Dans le même temps, le souci de clarifier les relations entre les dirigeants d’entreprise et les
actionnaires a débouché sur le développement du « gouvernement d’entreprise.
La comptabilité a joué un rôle déterminant dans le développement de la société moderne. Elle
reste aujourd’hui un des moyens formels les plus importants pour collecter, analyser et diffuser
l’information concernant les activités financières et la performance de toutes les formes
d’organisation.
Rares sont Les réflexions contingentes et sociales3 qui montrent la comptabilité comme
instrument d’organisation sociale.
Dans ce cas, la comptabilité peut être vue comme le reflet de la société dans laquelle il s’insère et
comme un instrument de structuration de cette même réalité sociale.

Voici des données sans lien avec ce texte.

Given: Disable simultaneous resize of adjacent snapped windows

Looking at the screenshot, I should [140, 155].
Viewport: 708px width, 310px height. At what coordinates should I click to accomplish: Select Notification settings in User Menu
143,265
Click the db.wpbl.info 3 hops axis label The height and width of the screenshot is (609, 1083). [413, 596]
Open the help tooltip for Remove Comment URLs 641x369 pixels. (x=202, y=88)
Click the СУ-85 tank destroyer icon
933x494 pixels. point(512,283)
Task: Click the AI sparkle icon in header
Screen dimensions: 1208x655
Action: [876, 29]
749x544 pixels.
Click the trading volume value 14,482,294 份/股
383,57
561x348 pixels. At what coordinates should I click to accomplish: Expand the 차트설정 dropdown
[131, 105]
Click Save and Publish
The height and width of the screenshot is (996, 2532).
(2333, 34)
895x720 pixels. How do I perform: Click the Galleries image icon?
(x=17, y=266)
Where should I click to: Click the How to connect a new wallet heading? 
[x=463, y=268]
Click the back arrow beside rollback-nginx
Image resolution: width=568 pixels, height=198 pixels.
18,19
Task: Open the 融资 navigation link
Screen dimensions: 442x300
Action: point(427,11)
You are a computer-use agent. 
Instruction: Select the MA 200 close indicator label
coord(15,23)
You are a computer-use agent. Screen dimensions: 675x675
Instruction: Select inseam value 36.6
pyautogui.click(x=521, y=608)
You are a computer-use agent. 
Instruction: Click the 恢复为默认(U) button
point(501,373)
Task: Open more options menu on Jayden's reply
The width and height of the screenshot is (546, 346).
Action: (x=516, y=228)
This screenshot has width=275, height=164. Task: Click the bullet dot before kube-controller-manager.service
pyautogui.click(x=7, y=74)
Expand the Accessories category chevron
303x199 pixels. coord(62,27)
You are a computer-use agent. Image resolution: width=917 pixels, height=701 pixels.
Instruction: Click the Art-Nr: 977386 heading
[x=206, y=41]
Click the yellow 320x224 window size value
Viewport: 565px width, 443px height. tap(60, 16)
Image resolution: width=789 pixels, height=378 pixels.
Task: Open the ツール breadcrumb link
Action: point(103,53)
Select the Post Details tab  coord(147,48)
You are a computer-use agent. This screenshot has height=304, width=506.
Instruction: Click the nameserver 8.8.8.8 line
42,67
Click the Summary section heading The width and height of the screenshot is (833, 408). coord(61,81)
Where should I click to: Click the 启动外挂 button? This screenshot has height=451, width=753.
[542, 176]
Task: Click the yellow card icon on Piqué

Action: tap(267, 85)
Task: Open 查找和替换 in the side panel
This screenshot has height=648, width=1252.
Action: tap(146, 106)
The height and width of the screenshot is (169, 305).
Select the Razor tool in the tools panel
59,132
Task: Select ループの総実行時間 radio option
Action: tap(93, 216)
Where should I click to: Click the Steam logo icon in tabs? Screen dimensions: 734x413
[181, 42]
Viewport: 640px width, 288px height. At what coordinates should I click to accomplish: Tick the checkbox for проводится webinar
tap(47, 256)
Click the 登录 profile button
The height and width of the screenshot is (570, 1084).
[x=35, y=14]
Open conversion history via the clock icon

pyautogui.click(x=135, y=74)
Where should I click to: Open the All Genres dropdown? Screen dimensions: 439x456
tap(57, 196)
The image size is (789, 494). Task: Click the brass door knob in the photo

La comptabilité n’est pas donc uniquement un jeu de comptes ou un simple respect du principe
de la partie double « total débit = total crédit », mais fondamentalement un « jeu social »
(PESQUEUX 2010).Elle peut toucher notre vie, sur le plan social, économique et politique.
L’information comptable intéresse et implique presque toutes les composantes de la société :
(Les dirigeants, les actionnaires, les concurrents, les banquiers, les salariés, l’Etat, les
collectivités locales, etc….).
L’information comptable, qui obéit à des principes, lois et normes qui sont définis par les
autorités compétentes, passe par plusieurs phases avant d’arriver à ses destinataires cités ci-haut.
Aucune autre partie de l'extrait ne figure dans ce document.